Leverage for sale

A spike in leveraged loan issuance has investors warming up to the idea of borrowing once again.

On 31 October, lending for both large-cap and mid-market acquisitions in the US had already exceeded 2009 levels by wide margins, according to Standard & Poor’s: a clear indication that loan market has reopened for business.

“The [loan] market is absolutely on fire,” Charles Smith, head of corporate finance at advisory firm Loughlin Meghji & Company, tells PEI.

With two months left in 2010, S&P had recorded $24.8 billion worth of loans for large-cap deals, compared to $4.5 billion in 2009, and $2.5 billion for the mid-market, compared to $800 million last year. Neither the large-cap nor the mid-market figures, however, represented a return to 2008 levels, which stand at roughly $34 billion and $3 billion respectively and both were a far cry from 2007 totals.

Still, the return of lending has had a clear impact on private equity firms, many of which have recently been focusing on doing dividend and recapitalisation deals, Smith says, in an attempt to get money out of transactions executed in the past couple years.

“The markets being on fire has created an absolute euphoria of activity around trying to get exits through dividends or recaps, because they couldn’t do them through more traditional M&A sales,” he says.  “What it also means – as it relates to the buyout business – is we are going to continue to see more and more resurgence of traditional buyout activity.”

As a result “loans and high-yield funds have really outperformed most other asset classes over the last 12 to 24 months,” Smith says.

Amid the thawing credit conditions, there has been a loosening of terms and a resurgence of covenant-lite loans.
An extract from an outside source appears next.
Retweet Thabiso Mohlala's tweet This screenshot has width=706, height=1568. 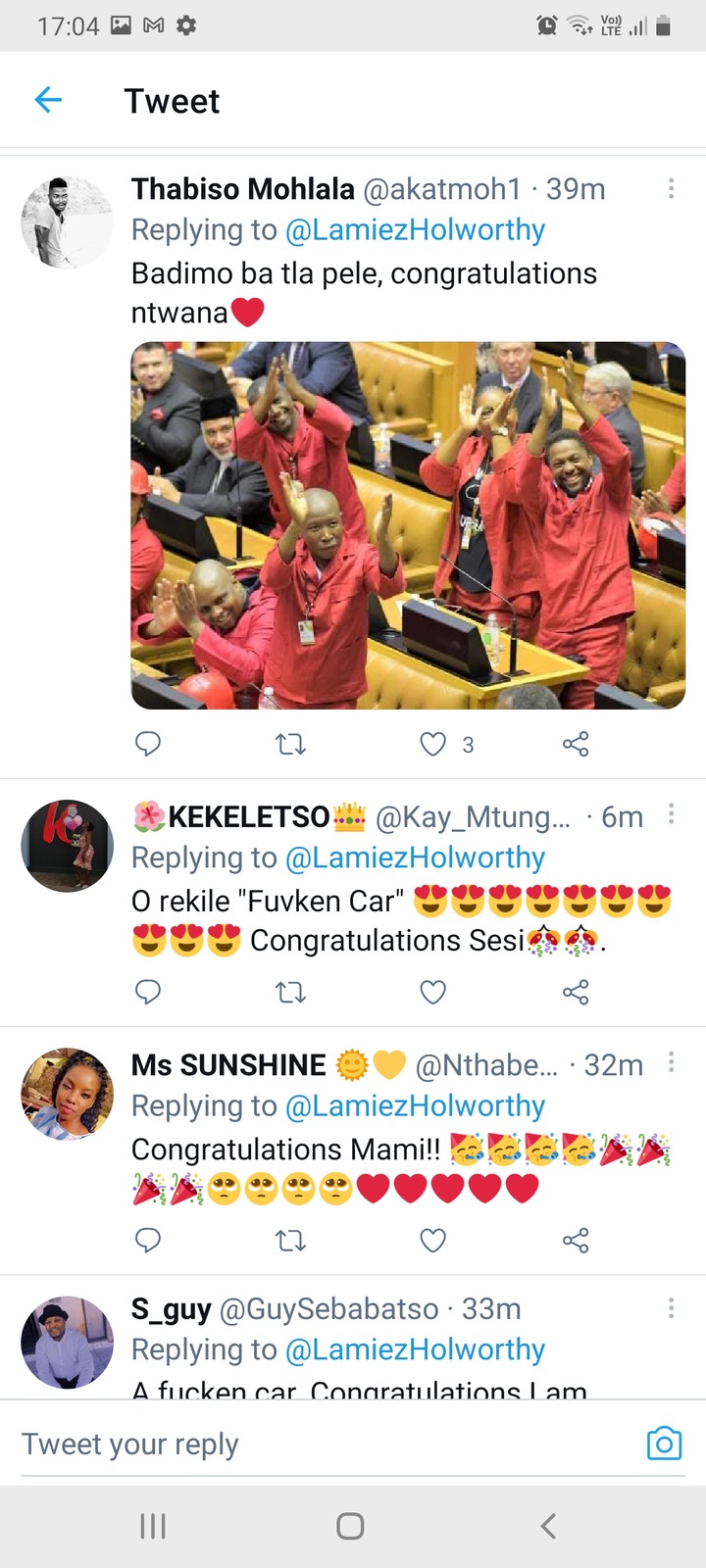pos(290,745)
“Unfortunately for a lot of middle-market private equity firms, a lot of the euphoria you’re seeing in the bond market and the loan market are for credits that are $50 million and above. It’s only now starting to trickle down into the middle-market,” Smith says. “I think in the middle market it’s moving that way, but it’s a little bit behind, and you’re going to start only seeing that now and extending into Q1 2011.”